AIM OF THE EXERCISE:
Please print every line from the one containing "Where should I click to: Select the header" through the last line of the records below, exactly as written and nothing more.

++++++++++++++++++++

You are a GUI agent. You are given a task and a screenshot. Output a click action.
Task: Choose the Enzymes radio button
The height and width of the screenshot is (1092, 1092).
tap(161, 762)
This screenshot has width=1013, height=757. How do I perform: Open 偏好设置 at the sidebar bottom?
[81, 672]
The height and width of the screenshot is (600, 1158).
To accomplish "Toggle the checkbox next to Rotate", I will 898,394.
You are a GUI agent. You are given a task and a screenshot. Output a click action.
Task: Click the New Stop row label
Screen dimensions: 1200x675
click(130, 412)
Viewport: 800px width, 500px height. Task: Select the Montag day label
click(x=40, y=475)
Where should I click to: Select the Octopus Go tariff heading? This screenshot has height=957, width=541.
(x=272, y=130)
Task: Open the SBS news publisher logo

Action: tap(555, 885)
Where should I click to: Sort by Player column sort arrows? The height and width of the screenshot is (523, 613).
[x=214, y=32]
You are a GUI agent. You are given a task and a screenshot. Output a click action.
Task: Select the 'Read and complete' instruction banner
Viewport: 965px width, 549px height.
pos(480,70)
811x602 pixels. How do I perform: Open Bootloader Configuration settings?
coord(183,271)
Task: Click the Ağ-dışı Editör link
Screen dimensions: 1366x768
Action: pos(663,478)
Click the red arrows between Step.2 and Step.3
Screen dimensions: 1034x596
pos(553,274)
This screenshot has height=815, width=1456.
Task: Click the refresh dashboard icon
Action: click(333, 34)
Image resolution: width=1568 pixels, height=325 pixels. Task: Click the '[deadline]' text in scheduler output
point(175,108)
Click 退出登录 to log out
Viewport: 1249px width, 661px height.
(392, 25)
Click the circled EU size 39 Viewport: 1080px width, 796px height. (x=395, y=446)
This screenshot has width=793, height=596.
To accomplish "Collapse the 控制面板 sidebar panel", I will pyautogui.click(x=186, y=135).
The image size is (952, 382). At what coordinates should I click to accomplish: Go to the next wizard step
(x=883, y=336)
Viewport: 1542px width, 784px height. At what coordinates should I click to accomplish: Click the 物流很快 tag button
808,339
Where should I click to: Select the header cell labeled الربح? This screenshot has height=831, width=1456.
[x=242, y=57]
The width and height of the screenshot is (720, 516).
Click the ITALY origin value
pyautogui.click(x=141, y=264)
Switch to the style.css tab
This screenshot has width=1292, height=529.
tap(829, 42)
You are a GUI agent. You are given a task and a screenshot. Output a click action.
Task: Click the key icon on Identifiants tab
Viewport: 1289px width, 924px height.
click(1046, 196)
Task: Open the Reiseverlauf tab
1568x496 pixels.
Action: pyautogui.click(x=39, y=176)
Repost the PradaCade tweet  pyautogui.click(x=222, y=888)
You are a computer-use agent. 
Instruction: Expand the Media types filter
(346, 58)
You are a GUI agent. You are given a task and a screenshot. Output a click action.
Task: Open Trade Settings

++++++++++++++++++++

WRITTEN RESPONSE:
Where should I click to: Select the header cell labeled الربح? This screenshot has height=831, width=1456.
[x=242, y=57]
The width and height of the screenshot is (720, 516).
Click the ITALY origin value
pyautogui.click(x=141, y=264)
Switch to the style.css tab
This screenshot has width=1292, height=529.
tap(829, 42)
You are a GUI agent. You are given a task and a screenshot. Output a click action.
Task: Click the key icon on Identifiants tab
Viewport: 1289px width, 924px height.
click(1046, 196)
Task: Open the Reiseverlauf tab
1568x496 pixels.
Action: pyautogui.click(x=39, y=176)
Repost the PradaCade tweet  pyautogui.click(x=222, y=888)
You are a computer-use agent. 
Instruction: Expand the Media types filter
(346, 58)
You are a GUI agent. You are given a task and a screenshot. Output a click action.
Task: Open Trade Settings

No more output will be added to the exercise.